The AI infrastructure market is still heavily NVIDIA-centric, but assuming permanent hardware homogeneity would be shortsighted. Accelerator diversity is increasing. Organizations are actively evaluating alternative compute providers, custom silicon, and mixed-cluster deployments. A serving engine designed with kernel portability and plugin extensibility is better positioned for that future.
This design choice may become more valuable over time than current benchmark numbers alone.
Of course, benchmarks still matter.
Published results showing improvements in throughput, latency, and decode efficiency against a leading proprietary serving stack are difficult to ignore—particularly when tested on realistic coding-agent traces rather than synthetic workloads.
This benchmarking methodology deserves attention.
Many infrastructure announcements showcase performance gains using unrealistic or overly simplified scenarios.

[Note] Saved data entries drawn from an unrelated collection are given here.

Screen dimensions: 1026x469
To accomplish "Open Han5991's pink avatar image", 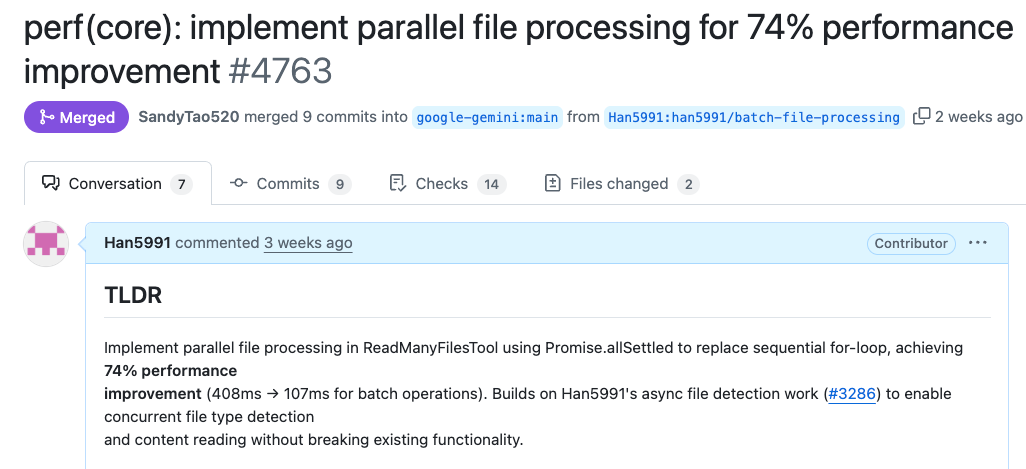I will [45, 244].
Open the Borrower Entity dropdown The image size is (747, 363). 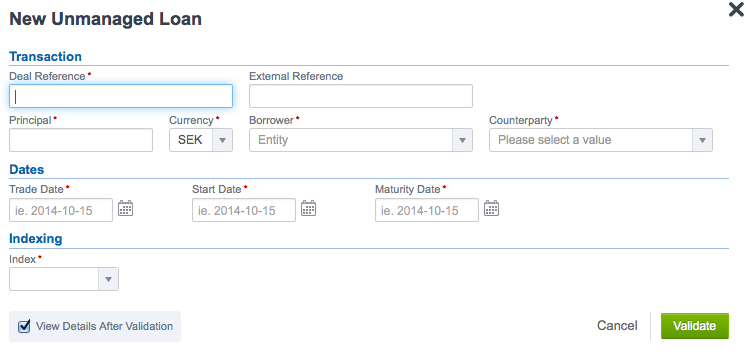361,140
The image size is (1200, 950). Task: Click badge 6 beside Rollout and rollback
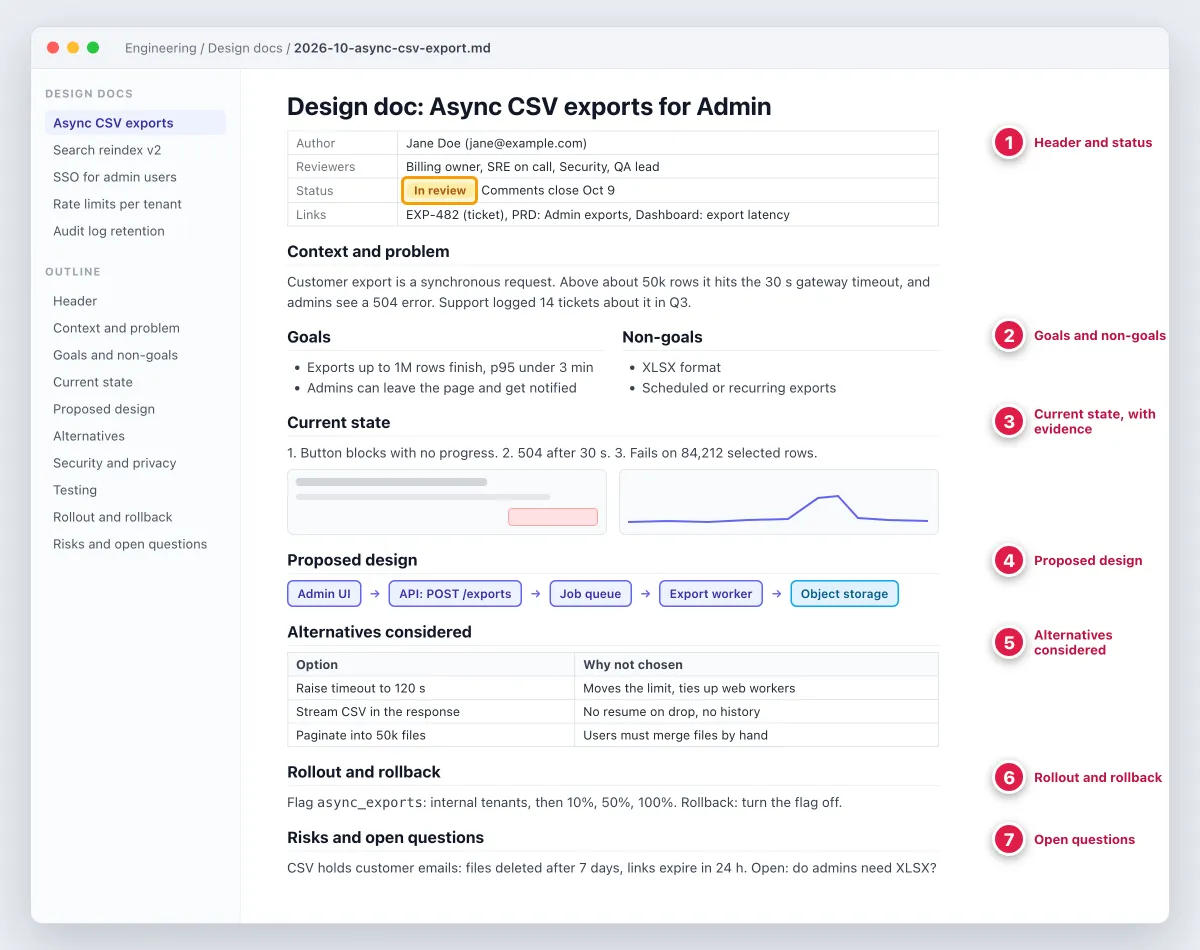click(x=1009, y=778)
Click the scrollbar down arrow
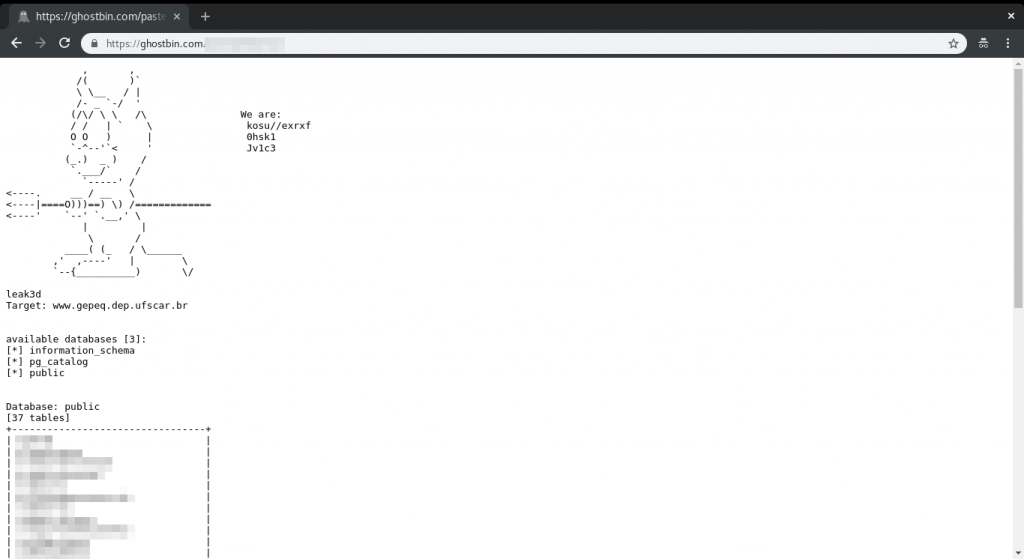Image resolution: width=1024 pixels, height=559 pixels. 1018,554
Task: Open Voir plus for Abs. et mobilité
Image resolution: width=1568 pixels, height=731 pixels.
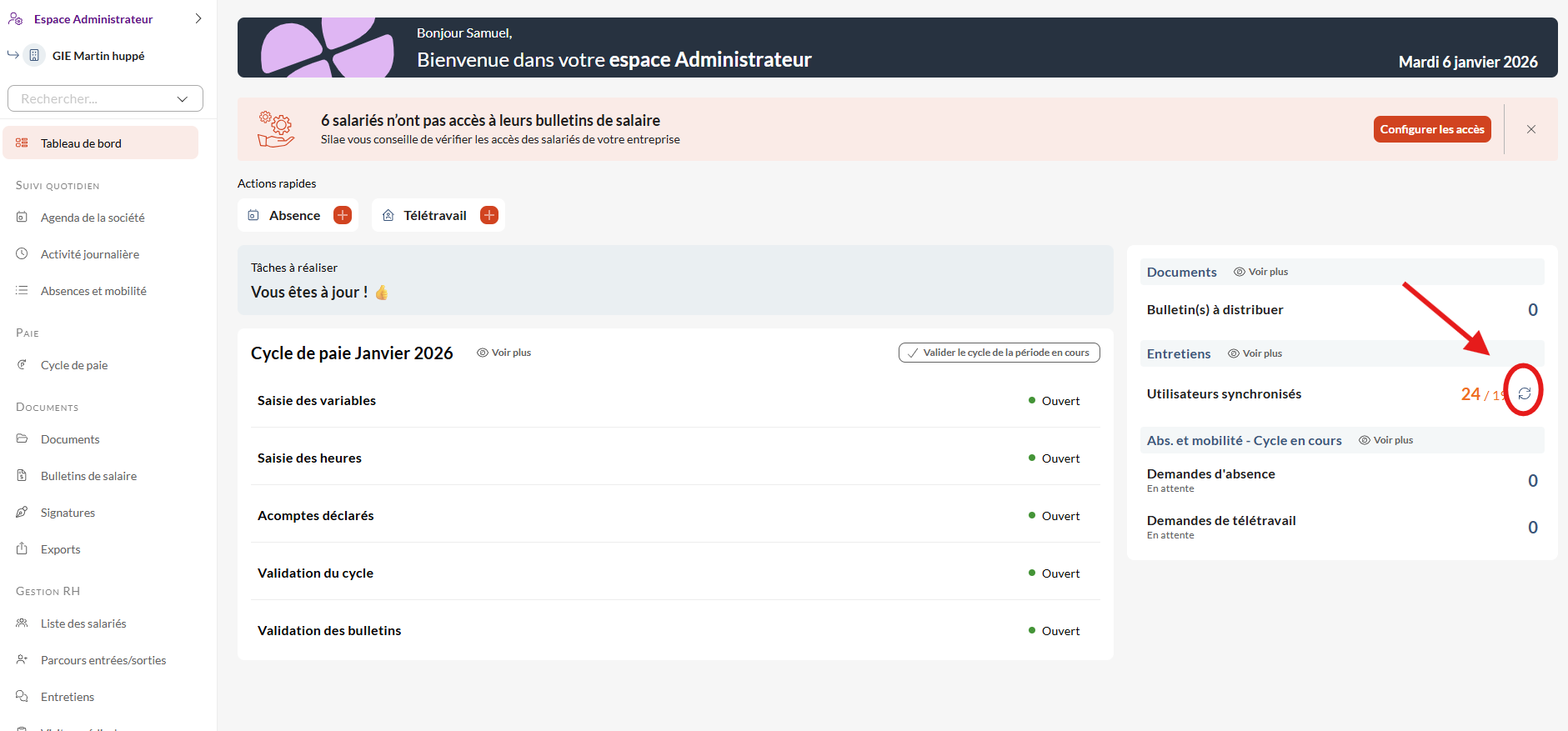Action: pos(1385,440)
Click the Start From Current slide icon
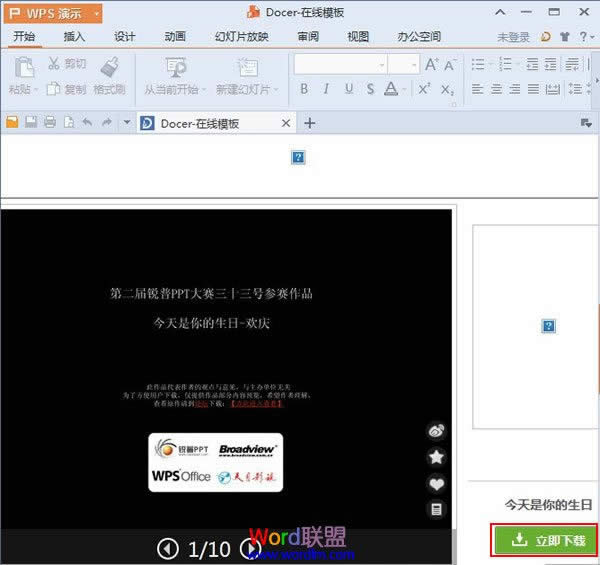The height and width of the screenshot is (565, 600). pos(176,67)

Uniform prompt lengths, predictable batching, or synthetic latency tests often fail to represent production traffic. Real coding-agent workloads are messy. They involve bursty requests, long prefixes, varied output lengths, and inconsistent interaction patterns.
Testing against traces that reflect actual production behavior makes the results substantially more relevant.

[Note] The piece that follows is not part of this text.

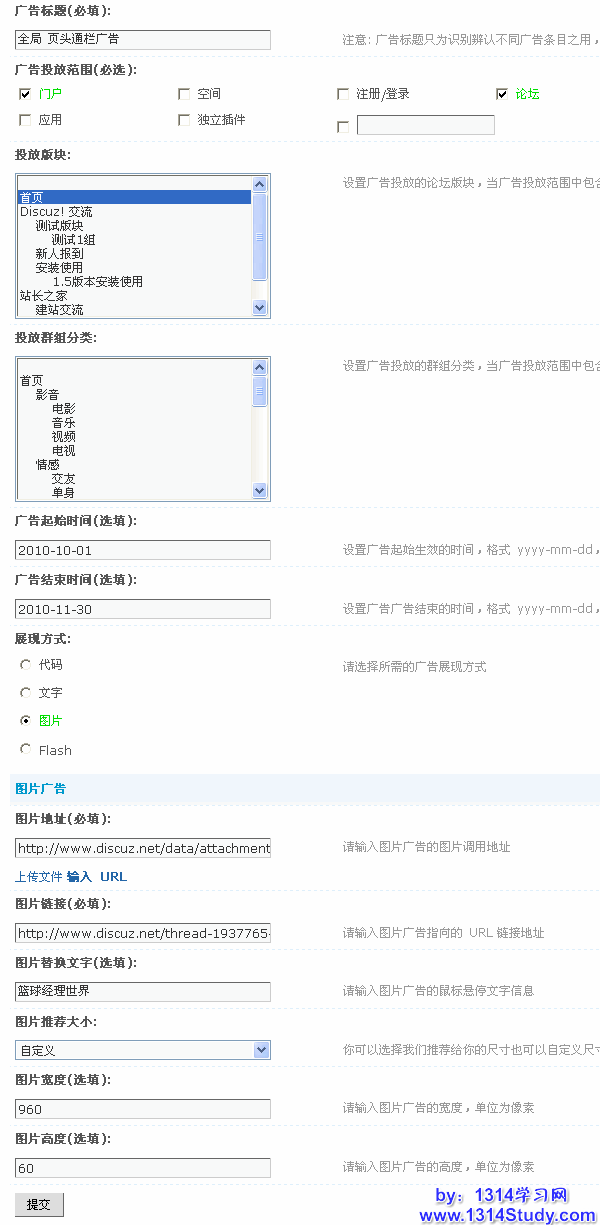Select 站长之家 in the forum list

pyautogui.click(x=44, y=296)
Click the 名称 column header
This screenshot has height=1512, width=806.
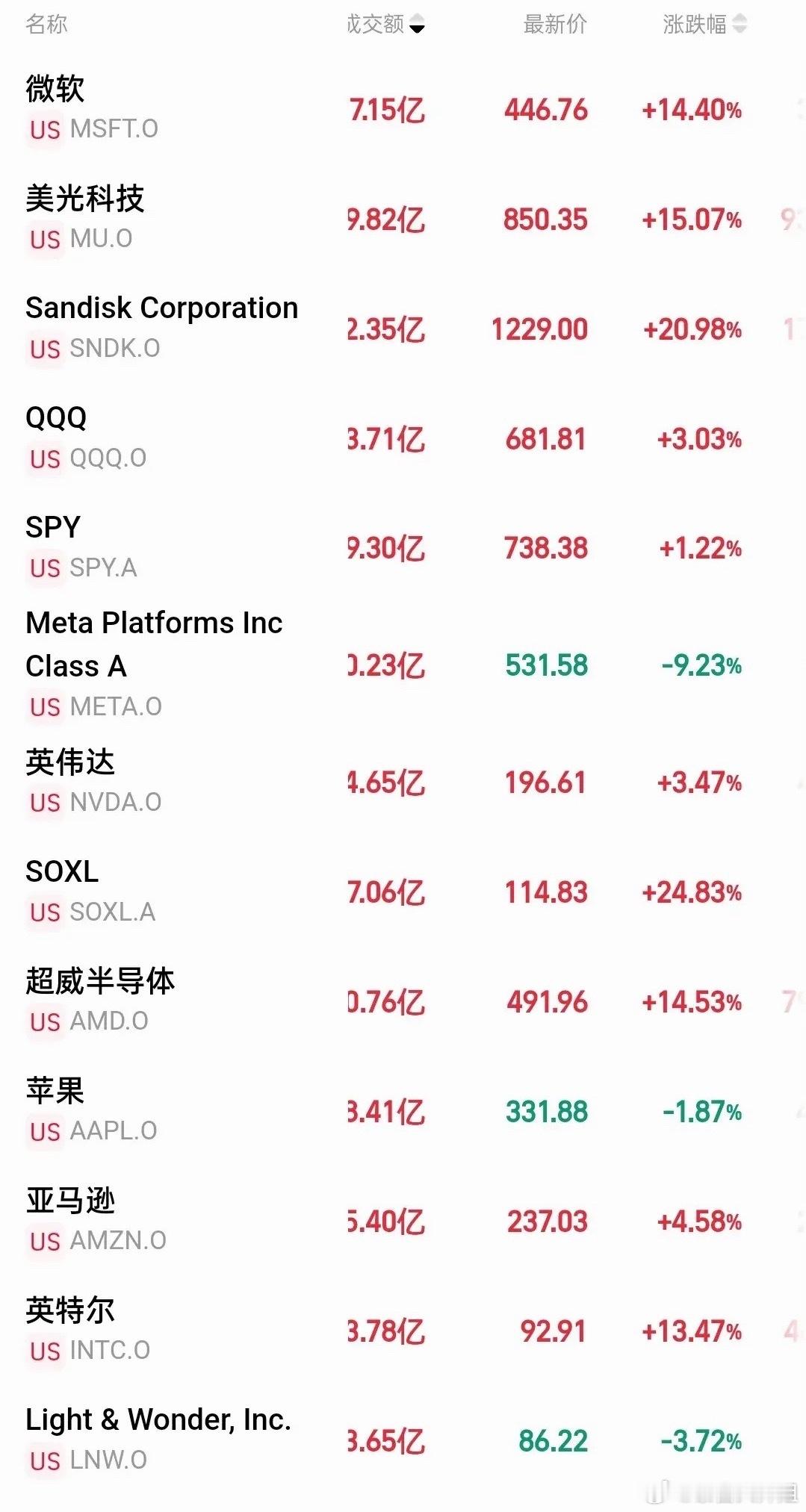click(46, 25)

If those gains hold under broader adoption, the infrastructure cost implications are meaningful.
A modest percentage improvement in throughput may sound small in isolation, but at scale, even single-digit efficiency gains translate into major operational savings. GPU costs remain one of the most expensive components of AI deployment. Improving utilization while preserving responsiveness directly impacts margins, pricing flexibility, and system capacity.
This is particularly relevant for companies operating coding agents as core products rather than experimental features.
Better serving economics can enable lower prices, higher concurrency limits, or more generous user plans. In highly competitive markets, infrastructure efficiency becomes product strategy.
That is why releases like this matter beyond engineering circles.
This is not just another open-source repository or benchmark claim. It represents a broader maturation of the AI tooling ecosystem. The industry is moving from model obsession toward systems excellence.
Model quality remains important, but raw capability alone is no longer sufficient. A highly capable model running on inefficient infrastructure is commercially disadvantaged. Deployment architecture increasingly determines real-world product quality.
Fast models feel smarter.
Responsive systems encourage deeper engagement.
Stable infrastructure enables trust.
These are product realities, not just technical metrics.
For teams building coding assistants, internal automation systems, developer agents, or research copilots, evaluating infrastructure choices is no longer optional. The serving layer is becoming a strategic decision with direct impact on performance, cost, and user retention.
This project enters the market at an ideal moment.
Demand for long-context reasoning, autonomous execution, and persistent AI workflows is growing rapidly. Existing inference systems were not originally designed for these conditions. A purpose-built alternative with strong architectural opinions, open licensing, and early ecosystem relevance is likely to attract serious interest.
There is still work ahead. Preview-stage software always carries operational caution, and production teams should evaluate maturity, roadmap consistency, observability tooling, and deployment ergonomics before large-scale adoption.
But directionally, the signal is clear.
The future of AI deployment will not be won solely by larger models or marginal benchmark improvements. It will be shaped by the infrastructure layers that make advanced systems economically and operationally viable.
This release demonstrates a strong understanding of that reality.
For organizations building the next generation of AI-native products, this is a project worth watching closely—and potentially testing much sooner than later.